Some people will be naturally good at it and other people will come along and be less good at a particular aspect. They'll run into roadblocks. People come up with their own way of doing things. What we're trying to do is get past these naive approaches, and say here's some best practices, filtering them over time to figure out which ones don't work. We toss out things that don't work and even our process has to adapt to our changes in hardware and technology stack. Because when things do change, we're going to find there's modifications that we might have to make to the process in order to keep up.
JAX: There seems to be a lot surrounding the cloud on your website, right?
MV: The reason we're aiming for a cloud - actually it's a multitude of reasons. One of the big reasons we've seen the trend for a while now that Java and the JVM is going to dominate on the cloud going forward. It's really the only platform that can handle the scalability requirements. However, there's still this element of Java performance tuning being a black box and what we really hope to do is give illumination, clarity and light to people who have to administer hundreds, thousands of VMs. That'll hopefully make the entire cloud story a bit more stable and better for everyone really. We want to become the heart and soul of these cloud platforms.
KP: If I could be so brazen to say on the scalability issue - there isn't a product out there that will scale into the cloud as we expect cloud deployments to scale.
That's the first problem: the second is that all the tools
require an extrordinary amount of knowledge of all the different
bits of the systems. If you combine those two things, it really
means, you've got a lot of problems with the current toolset. We
think that it can be done better. We certainly want to be scalable
so we understand the problems that cause things not to be scalable.

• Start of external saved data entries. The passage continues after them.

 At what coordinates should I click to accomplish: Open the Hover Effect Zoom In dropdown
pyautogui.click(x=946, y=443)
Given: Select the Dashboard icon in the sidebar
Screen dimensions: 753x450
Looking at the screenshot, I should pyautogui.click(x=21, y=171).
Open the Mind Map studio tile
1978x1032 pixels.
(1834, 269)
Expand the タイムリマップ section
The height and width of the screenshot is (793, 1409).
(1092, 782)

So we're trying to avoid them up front. People to have to be rocket
scientists to have to work tooling.
JAX: With low-impact?
MV: Absolutely. We sit on the other side of the fence when we've been working at enterprises in our careers. We've had vendors come in with these performance tools and they'll make claims like "this will have a tiny footprint on your application" and every single time, the performance tool becomes the performance bottleneck. It's really frustrating and we've flipped it on its head, and said this is our first requirement. Not getting at the data, not looking at pretty graphs - our first requirement is to make that whatever we build genuinely has very little to no impact when it runs.
KP: I like to say that we're a guest on our customer's hardware and we want to behave that way. Low footprint, low impact. A lot of tools claim to have it. When you actually look at what they're doing, you find that they can get moderate amounts of scalability in a lot of cases, and some can scale relatively pretty good. But when you get into larger deployments, they start falling over.